DATA TO EXAMINE:

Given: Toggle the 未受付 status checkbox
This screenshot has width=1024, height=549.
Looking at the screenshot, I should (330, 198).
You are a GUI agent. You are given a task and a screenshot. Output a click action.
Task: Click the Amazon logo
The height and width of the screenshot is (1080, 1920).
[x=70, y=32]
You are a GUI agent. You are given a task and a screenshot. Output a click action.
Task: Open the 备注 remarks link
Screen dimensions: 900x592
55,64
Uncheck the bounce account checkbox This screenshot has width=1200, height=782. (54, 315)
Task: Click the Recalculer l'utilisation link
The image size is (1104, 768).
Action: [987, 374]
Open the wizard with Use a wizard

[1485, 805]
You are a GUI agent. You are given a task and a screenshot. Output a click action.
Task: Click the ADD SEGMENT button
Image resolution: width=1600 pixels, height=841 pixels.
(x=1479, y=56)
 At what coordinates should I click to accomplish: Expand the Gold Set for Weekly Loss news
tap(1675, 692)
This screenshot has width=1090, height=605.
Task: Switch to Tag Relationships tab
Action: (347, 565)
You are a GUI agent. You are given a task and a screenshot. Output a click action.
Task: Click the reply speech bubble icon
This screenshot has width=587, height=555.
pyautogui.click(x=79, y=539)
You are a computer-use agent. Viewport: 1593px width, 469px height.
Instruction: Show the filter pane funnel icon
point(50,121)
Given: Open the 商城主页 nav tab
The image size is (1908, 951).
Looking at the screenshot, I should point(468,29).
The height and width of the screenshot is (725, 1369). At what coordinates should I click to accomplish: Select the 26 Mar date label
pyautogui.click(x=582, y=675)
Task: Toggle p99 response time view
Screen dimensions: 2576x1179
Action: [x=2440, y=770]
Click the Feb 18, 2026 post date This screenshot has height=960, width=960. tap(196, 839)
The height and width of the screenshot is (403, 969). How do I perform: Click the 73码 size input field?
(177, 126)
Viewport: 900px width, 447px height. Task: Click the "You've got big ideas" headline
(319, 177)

WHAT IS BEING ASKED: Exactly the lines from the one containing "Click the Feb" through the end of the records should be reproduced, and no others.

SOLUTION BELOW:
Click the Feb 18, 2026 post date This screenshot has height=960, width=960. tap(196, 839)
The height and width of the screenshot is (403, 969). How do I perform: Click the 73码 size input field?
(177, 126)
Viewport: 900px width, 447px height. Task: Click the "You've got big ideas" headline
(319, 177)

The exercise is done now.